Jocelyne Grivat et Valérie Frey, présentes depuis 10 ans aux Mosaïques.

Orbe: vers la fin d’une épopée

Jocelyne Grivat et Valérie Frey,  présentes depuis 10 ans aux Mosaïques.

Jocelyne Grivat et Valérie Frey,
présentes depuis 10 ans aux Mosaïques.

A la fin de cette année 2012, la famille Grivat remettra son Hôtel des Mosaïques à la société «Résidence hôtelière de la Source», qui possède entre autres le Motel des Bains d’Yverdon.

Elle avait tenu auparavant le Café du Cerf dès le début du vingtième siècle jusqu’en 1986, avant d’ouvrir le Motel qui allait devenir hôtel au décès de Pierre, représentant de la troisième génération.

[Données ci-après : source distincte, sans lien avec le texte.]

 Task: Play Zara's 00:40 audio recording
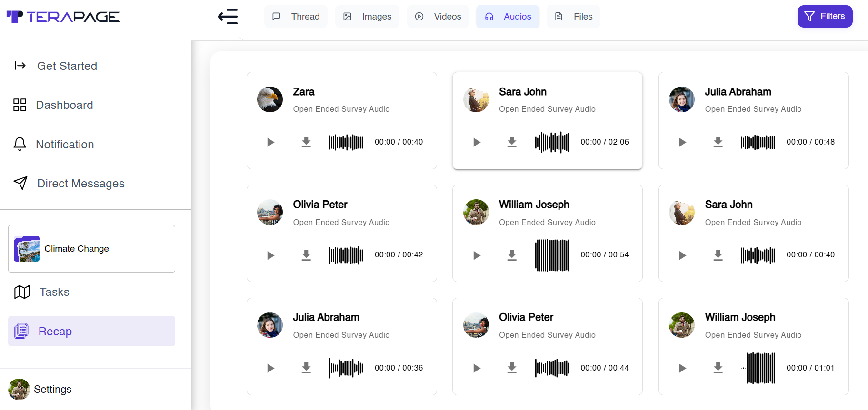[270, 142]
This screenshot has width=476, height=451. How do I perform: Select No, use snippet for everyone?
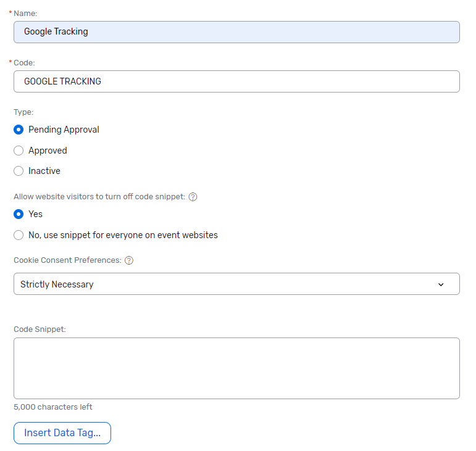19,235
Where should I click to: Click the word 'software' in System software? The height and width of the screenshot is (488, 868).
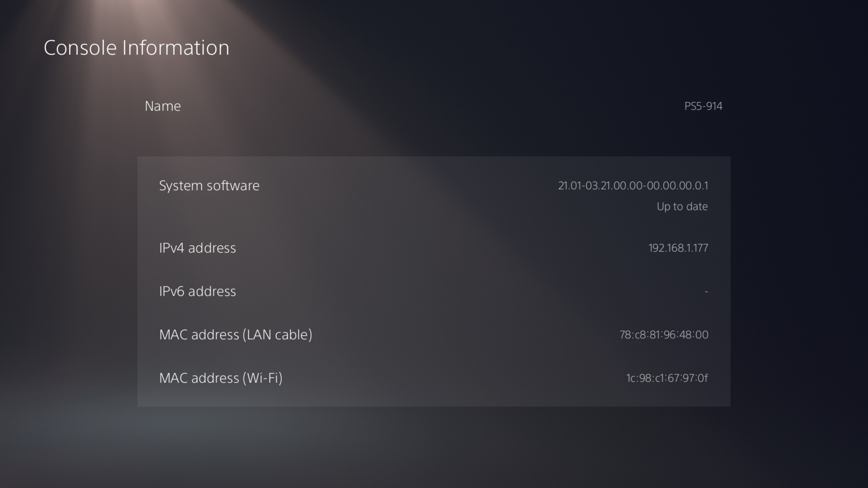(x=233, y=186)
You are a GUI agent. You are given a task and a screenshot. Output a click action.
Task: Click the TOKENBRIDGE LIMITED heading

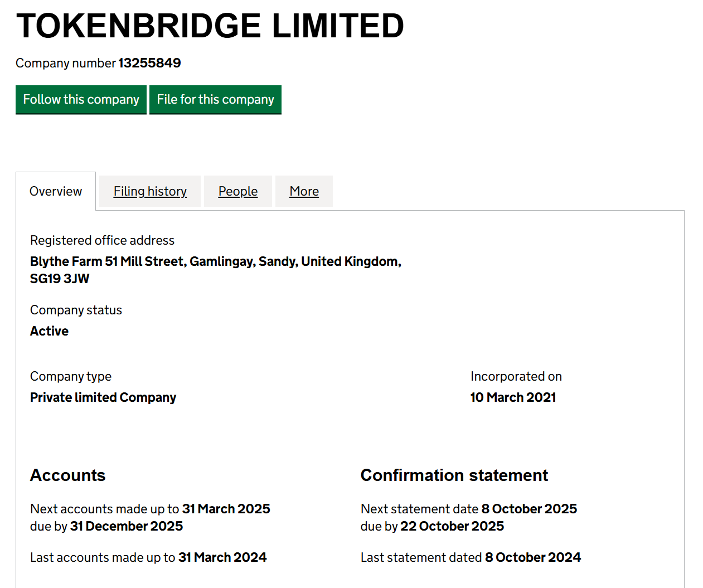(x=210, y=26)
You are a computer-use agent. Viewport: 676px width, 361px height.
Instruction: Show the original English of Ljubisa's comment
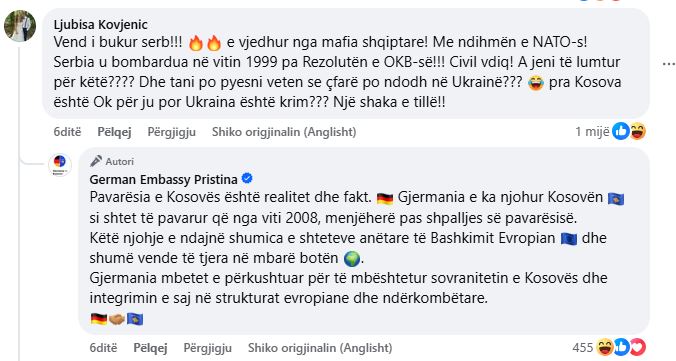point(284,132)
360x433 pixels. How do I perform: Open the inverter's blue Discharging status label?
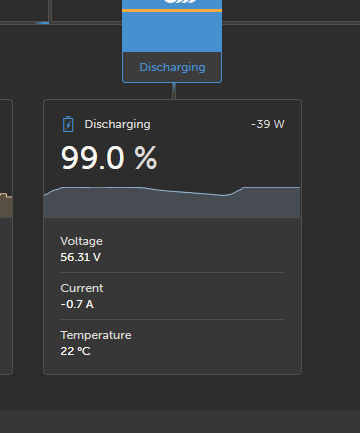172,67
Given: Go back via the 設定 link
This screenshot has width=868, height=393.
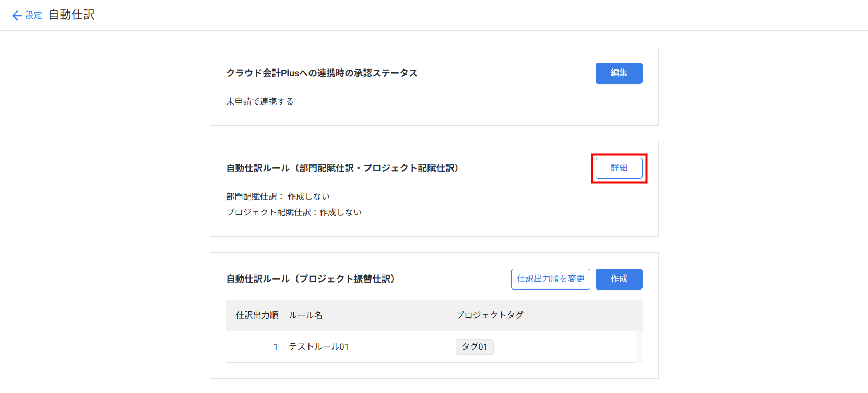Looking at the screenshot, I should (x=33, y=16).
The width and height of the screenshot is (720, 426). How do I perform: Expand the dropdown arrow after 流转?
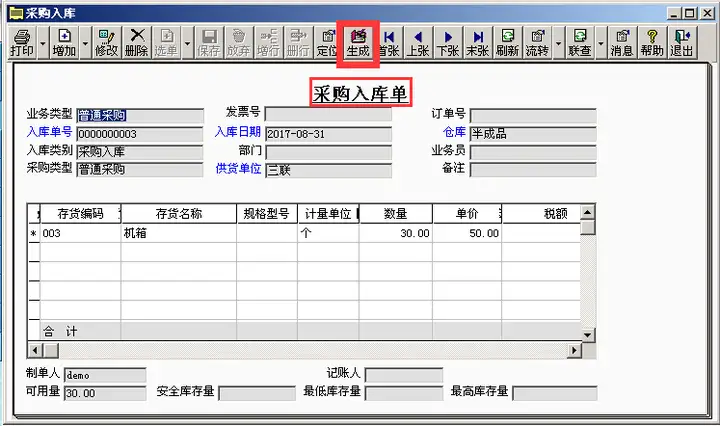(x=558, y=43)
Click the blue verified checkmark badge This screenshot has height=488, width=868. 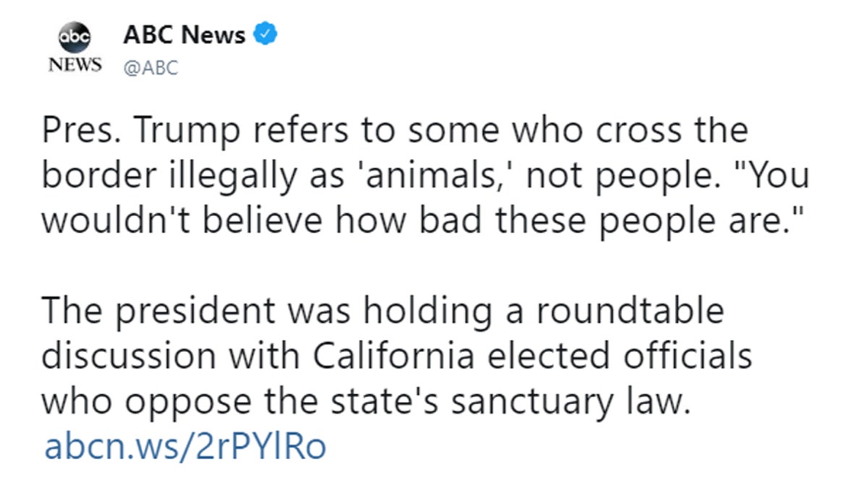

Mais les fils de ce dernier, Jacques et François n’ont pas voulu reprendre le commerce, tenu depuis 2005 par leur maman. A 71 ans, Jocelyne mérite bien de prendre sa retraite après vingt années passées au café et 22 aux Mosaïques. Appuyée par Valérie Frey qui avait accepté de mettre sa patente à disposition, elle a toujours eu plaisir à recevoir la clientèle même si elle n’avait jamais imaginé tenir un café dans sa jeunesse, se croyant destinée à la paysannerie. Le destin en a voulu autrement sans qu’elle en éprouve la moindre amertume.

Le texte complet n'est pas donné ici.